* GIVEN ENTRIES:
╔══

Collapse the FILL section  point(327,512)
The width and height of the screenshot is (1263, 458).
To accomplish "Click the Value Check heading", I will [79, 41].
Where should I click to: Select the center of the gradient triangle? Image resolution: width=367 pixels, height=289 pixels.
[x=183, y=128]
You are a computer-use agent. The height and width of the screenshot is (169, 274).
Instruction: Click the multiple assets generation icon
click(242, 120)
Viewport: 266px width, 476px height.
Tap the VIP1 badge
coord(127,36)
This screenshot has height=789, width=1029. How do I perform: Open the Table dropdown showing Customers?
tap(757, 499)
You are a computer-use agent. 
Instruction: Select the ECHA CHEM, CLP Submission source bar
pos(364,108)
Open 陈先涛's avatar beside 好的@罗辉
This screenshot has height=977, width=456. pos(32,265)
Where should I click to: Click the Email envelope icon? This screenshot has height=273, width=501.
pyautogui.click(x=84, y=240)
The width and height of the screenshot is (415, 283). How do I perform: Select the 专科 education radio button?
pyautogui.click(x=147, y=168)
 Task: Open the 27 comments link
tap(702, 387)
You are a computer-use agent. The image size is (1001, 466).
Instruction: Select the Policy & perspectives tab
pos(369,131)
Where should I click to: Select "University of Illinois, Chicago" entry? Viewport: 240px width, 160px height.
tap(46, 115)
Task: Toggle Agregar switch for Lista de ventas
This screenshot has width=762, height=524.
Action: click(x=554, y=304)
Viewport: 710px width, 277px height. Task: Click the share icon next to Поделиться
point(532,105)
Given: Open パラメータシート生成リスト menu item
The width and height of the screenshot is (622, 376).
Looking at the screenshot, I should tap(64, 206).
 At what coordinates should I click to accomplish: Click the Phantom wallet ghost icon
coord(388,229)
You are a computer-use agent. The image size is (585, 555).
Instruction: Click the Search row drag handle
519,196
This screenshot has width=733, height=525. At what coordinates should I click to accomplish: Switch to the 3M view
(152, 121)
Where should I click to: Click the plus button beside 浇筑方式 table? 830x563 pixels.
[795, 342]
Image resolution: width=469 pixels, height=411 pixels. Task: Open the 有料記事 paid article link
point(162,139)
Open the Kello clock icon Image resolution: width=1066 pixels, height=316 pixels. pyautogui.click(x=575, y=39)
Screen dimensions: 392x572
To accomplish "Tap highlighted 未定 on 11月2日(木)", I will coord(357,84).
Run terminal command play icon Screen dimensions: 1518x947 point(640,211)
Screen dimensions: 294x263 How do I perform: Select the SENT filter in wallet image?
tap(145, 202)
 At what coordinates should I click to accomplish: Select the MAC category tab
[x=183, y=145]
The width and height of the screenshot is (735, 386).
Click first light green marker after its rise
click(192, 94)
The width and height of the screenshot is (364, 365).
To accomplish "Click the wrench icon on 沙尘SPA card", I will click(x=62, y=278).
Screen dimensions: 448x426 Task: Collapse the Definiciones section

╚══

* YOUR ASSIGNMENT:
Where a line of the records above holds the word "size", copy that line.

* ANSWER AREA:
You are a computer-use agent. The image size is (1001, 466).
You are a computer-use agent. The image size is (585, 555).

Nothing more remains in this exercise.